Quoted passage:
## start

# Rye Bread Recipe



## SpiJah (Dec 15, 2015)

hello there..
in all my years of baking i constantly being asked how to make Rye bread hard from the outside but very soft in the inside and have beautiful bubbles inside.. well i'm posting this here so everybody get the benefit from the recipe i'd like to share.

first of all the ingredients are : 
- 15 gr Salt
- 10 gr Yeast
- 150 gr Rye flour (30%) (because anything more than that becomes very hard to work with)
- 350 gr white strong flour
- 440 gr Water

first pure the water in a bawl (not all of it) about 300 gr, then put the two kinds of flour then the yeast and salt but make sure they are separated because the salt kills the yeast and we don't want that to happen.. then mix the ingredients in the mixer for 5 minutes at slow speed then increase speed for additional 7 minutes. shape the dough to a ball and cover and let rest for 2 hours.
after 2 hours cut the dough in half (about 430 gr each) shape each one to a ball and let proof for 20 minutes.

## end

Material:
## start

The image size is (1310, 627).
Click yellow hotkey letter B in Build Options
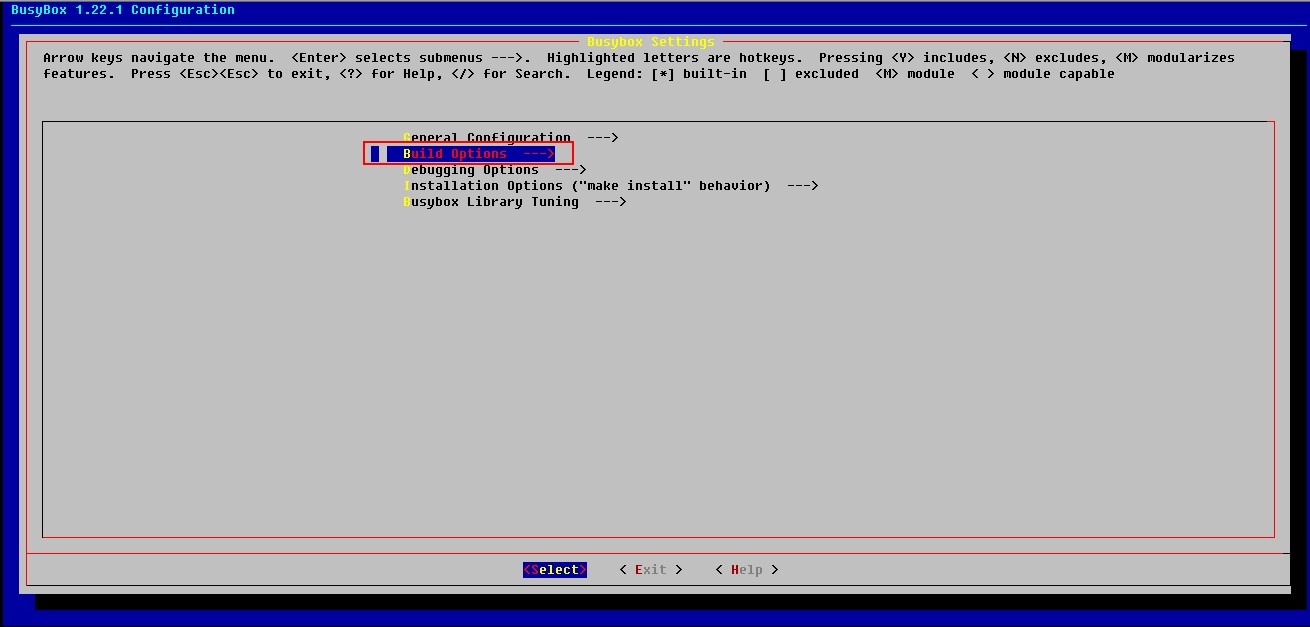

## end

Problem details: Continue the rye bread post from the point where it stops. The listing comes from a different source than the rye bread post.

Written answer:
after its done give it a final shaping and let it lest for 1 hour on flour under it. after one hour cut the dough with a blade so it grows up evenly and put in the oven for 15 min at 250 c/ 482 f .
and that's it here you have one the testiest pieces of bread in my opinion.
give it a try and tell me what you think.. any questions i'd love to answer anywhere.

thanks for taking the time and reading it hope you like it 

https://www.youtube.com/watch?v=hhv3K_IjIOw


----------



## SpiJah (Dec 15, 2015)

i'm sorry i meant 40 minutes in oven not 15..


----------



## 95Austin12 (Feb 5, 2016)

Thank you!!! I'll try these.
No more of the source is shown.